Sepsis is a life-threatening condition that arises when the body's response to an infection damages its own tissues and organs. Although sepsis is initiated by infection, it is not the infection per se, which kills a patient, but rather the body’s response to it, in particular, development of a shock, which is initiated by deterioration of blood vessel system, hypotension, insufficient perfusion and organ oxygenation and finally organ failure. For a clinician this situation occurs suddenly and there is no diagnostic tool to predict this event early enough to initiate adequate measures to guide the patient and prevent its death.
Despite of large efforts and developments in the last decade septic shock is still one of the world biggest killer causing 5-6 million deaths a year worldwide.
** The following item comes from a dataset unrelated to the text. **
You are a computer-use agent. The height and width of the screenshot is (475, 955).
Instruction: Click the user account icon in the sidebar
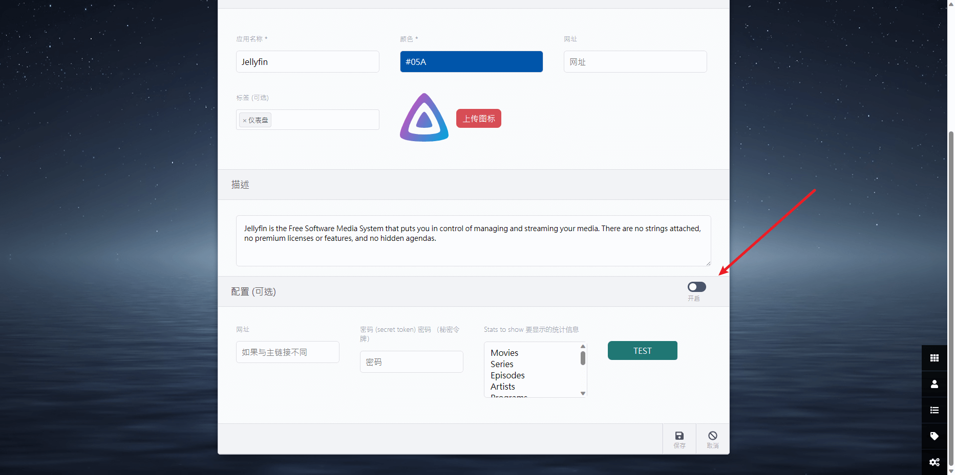pos(934,384)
Thus the septic shock prediction and stratification of high risk patients is still an unmet medical need.
Bio-ADM is a novel marker in sepsis to reliably identify patients with a high risk of developing septic shock, who are having a high mortality and a need for vasopressor treatment.
During the project scientists of Sphingotec (SPH) developed bio-ADM as a powerful marker to predict fatal shock progression in severe sepsis.
Accordingly, main goal of the project was to validate the clinical utility of bio-ADM as biomarker in European intensive and emergency care for identification of critically ill patients with the highest risk of developing shock, in order to enable earlier treatment options. This will change the standard of care in sepsis patient management. Furthermore, all necessary dissemination was made to guarantee quick market uptake and broad clinical marker application.
Within project, Sphingotec fulfilled all objectives:
1. Prototyping for clinical application
Sphingotec estabilished a highly reliable in-vitro diagnostic (IVD) bio-ADM assay for routine clinical application.
2. Clinical validation
Sphingotec conducted a large observational clinical study with 585 sepsis patients on the Intensive Care Units (ICU). In the study: (i) we confirmed significant data from the pilot study of Marino et al 2014 Crit Care, (ii) we confirmed the cut-off-value for bio-ADM measurement in clinical routine to identify patients with highest risk to die and to indicate vasopressor therapy at the earliest stage and thus help to save lives, (iii) we showed high performance of the marker in comparison to established clinical chemistry parameters (according to international sepsis guidelines), (iv) we delivered clinical data for a broad clinical exploitation of the biomarker.
3. Establishing automation of assay to enhance European and worldwide exploitation
bio-ADM analysis was adapted for automation as random access format of the assay and for point-of-care platform (POC) together with designated industrial licensing parties.
4. Scale-up of production capacity and preparation of the company for growth
New staff for the project (for research, development, clinical profiling, production and marketing) has been employed. Structure for continuous growth of company after the project were implemented.
5. Market replication
For dissemination of bio-ADM as clinical marker, several retrospective studies for the application of bio-ADM in analogous clinical questions had to be conducted, e. g. bio-ADM in German and international cohorts for sepsis, septic shock and in acute heart failure.
6. Prepare product launch
Launch of bio-ADM as clinical marker in 2017 was prepared and conducted.
7. Fulfilling regulatory requirements
During the project all work for the bio-ADM assay was in compliance with the European Directive on In Vitro Diagnostic Medical Devices (98/79/EC) as well as all regulatory ethic and data safety requirements were fulfilled.